James Cunningham, numéro deux de la représentation
américaine, a expliqué que son abstention visait
à montrer que Washington n'est pas encore convaincu de
ce que "le gouvernement de Libye s'est réhabilité".
Les Etats-Unis maintiendront dès lors pour l'instant leurs
sanctions.
Washington nourrit de graves inquiétudes quant au respect
des droits de l'Homme en Libye, à son absence ce démocratie
ainsi qu'à "son comportement irresponsable en Afrique,
ses antécédents d'implication dans le terrorisme
et, plus important encore, sa quête d'armes de destruction
massive", a dit Cunningham.
Tout en levant la levée des sanctions, le représentant
permanent de l'Allemagne, Gunter Pleuger, a souligné que
son pays attendait toujours de la Libye une indemnisation pour
l'attentat, en 1986, contre la boîte de nuit La Belle à
Berlin, fréquentée par des militaires américains.
Cet attentat avait fait trois morts et 231 blessés.
Le Pakistan et la Syrie, qui ont également voté
la levée des sanctions, se sont déclarés
attristé par les souffrances qu'elles ont pendant longtemps
occasionné à la population libyenne.
SOULAGEMENT DE LA POPULATION LIBYENNE
La Libye a salué ce vote, qualifié de "victoire"
ouvrant une "nouvelle page" dans les relations entre
Tripoli et les pays occidentaux.
A l'annonce de la levée de l'embargo qui pèse sur
leur vie quotidienne depuis plus de dix ans, des milliers de Libyens
sont descendus dans les rues de Tripoli et d'autres villes du
pays pour manifester leur joie et leur soulagement.
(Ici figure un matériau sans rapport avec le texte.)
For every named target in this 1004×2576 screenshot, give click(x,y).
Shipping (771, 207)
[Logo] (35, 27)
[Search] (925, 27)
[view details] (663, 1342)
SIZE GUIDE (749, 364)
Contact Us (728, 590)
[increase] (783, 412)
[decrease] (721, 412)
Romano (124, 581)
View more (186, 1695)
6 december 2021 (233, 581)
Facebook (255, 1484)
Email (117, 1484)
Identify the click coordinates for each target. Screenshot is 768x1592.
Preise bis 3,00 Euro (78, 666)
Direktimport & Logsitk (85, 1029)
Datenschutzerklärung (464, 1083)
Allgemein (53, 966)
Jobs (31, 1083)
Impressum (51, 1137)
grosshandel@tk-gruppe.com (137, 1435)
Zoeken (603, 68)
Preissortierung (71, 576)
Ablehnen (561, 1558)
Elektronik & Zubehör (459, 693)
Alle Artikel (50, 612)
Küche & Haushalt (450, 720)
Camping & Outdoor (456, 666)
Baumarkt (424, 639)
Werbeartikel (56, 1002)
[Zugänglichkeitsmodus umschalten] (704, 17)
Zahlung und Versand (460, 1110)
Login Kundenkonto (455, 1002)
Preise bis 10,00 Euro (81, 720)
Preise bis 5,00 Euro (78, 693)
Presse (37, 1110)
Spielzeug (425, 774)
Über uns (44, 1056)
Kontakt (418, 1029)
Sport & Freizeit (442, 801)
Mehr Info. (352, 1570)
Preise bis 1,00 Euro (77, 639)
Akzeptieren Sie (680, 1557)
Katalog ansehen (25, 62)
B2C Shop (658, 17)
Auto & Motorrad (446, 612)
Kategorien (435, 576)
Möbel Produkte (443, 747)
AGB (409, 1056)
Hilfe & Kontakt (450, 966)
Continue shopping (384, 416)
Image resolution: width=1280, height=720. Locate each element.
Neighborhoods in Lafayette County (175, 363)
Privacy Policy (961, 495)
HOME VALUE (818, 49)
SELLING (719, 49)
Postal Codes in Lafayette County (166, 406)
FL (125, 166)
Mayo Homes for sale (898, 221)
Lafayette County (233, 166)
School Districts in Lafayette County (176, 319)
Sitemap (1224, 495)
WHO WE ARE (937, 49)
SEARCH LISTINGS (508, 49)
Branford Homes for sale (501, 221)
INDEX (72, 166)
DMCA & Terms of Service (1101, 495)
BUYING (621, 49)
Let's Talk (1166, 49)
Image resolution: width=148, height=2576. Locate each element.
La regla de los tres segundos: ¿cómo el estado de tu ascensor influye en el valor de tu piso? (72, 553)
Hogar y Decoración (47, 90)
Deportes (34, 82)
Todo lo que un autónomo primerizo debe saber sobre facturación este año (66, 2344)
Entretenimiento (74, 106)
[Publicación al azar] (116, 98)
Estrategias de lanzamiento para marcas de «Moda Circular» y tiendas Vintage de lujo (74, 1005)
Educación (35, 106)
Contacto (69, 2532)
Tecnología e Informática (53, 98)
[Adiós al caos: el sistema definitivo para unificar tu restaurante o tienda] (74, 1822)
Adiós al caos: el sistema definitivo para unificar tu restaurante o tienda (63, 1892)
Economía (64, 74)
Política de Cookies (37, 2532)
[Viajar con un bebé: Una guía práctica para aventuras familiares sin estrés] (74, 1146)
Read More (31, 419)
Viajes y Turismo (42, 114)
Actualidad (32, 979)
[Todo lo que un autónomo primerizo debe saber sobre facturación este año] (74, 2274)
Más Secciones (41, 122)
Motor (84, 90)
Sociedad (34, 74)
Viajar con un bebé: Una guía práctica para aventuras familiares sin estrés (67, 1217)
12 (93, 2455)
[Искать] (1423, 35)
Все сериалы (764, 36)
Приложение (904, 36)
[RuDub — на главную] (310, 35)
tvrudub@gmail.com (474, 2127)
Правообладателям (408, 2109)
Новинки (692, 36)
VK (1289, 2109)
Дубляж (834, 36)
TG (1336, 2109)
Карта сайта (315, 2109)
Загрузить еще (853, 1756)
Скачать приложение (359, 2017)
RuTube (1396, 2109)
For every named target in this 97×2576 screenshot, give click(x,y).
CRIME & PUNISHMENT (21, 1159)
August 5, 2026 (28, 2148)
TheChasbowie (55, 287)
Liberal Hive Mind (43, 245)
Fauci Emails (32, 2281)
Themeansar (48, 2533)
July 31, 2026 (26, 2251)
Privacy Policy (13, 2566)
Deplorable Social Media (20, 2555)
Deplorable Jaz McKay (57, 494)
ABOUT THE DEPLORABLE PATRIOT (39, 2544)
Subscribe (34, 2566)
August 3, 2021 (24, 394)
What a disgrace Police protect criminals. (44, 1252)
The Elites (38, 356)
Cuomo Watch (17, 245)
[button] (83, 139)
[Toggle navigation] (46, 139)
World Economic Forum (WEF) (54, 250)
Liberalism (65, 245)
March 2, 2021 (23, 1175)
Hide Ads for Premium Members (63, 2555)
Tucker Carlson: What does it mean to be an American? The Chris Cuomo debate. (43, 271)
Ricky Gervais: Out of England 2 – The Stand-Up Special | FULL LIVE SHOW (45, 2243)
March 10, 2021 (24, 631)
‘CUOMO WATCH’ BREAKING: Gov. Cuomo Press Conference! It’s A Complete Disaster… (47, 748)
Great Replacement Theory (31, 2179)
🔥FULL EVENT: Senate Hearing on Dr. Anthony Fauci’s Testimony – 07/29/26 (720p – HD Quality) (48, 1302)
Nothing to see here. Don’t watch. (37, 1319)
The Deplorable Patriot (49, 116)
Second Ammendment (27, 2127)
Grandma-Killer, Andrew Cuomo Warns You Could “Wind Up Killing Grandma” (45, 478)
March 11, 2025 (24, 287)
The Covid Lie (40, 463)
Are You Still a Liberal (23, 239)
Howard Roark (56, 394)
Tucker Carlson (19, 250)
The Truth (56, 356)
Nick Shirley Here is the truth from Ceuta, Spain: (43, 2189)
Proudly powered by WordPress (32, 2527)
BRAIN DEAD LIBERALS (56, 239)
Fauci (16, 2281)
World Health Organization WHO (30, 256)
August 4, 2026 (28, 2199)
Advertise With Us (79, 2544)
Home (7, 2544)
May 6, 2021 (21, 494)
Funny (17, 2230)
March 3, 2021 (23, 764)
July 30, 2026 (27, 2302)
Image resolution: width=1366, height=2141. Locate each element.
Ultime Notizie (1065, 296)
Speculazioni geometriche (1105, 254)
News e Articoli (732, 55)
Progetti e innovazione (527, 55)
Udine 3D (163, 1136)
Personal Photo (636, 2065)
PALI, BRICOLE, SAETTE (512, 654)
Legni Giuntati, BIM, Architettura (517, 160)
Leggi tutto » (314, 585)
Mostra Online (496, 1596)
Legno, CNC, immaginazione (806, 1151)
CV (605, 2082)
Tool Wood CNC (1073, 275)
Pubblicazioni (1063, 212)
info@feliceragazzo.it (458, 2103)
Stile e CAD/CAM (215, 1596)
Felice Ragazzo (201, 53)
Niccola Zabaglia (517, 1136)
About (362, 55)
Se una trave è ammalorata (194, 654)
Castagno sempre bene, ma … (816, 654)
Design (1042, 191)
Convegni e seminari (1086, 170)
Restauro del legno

Dans un communiqué, les autorités rassurent les
Libyens inquiets de l'impact sur leur économie du paiement
de 2,7 milliards de dollars d'indemnités aux familles des
victimes de l'attentat contre l'avion de la Pan Am. Elles expliquent
que ce paiement sera largement compensé par le retour en
Libye d'entreprises américaines spécialisées
dans les secteurs "du pétrole, de l'aviation et des
technologies."
Les sanctions, qui comprenaient notamment un embargo sur les armes
et les liaisons aériennes, avaient été imposées
en 1992 et 1994 puis suspendues en 1999 après la remise
par Tripoli de deux agents soupçonnés dans l'attentat
contre le Boeing de la Pan Am, dont l'un a été condamné.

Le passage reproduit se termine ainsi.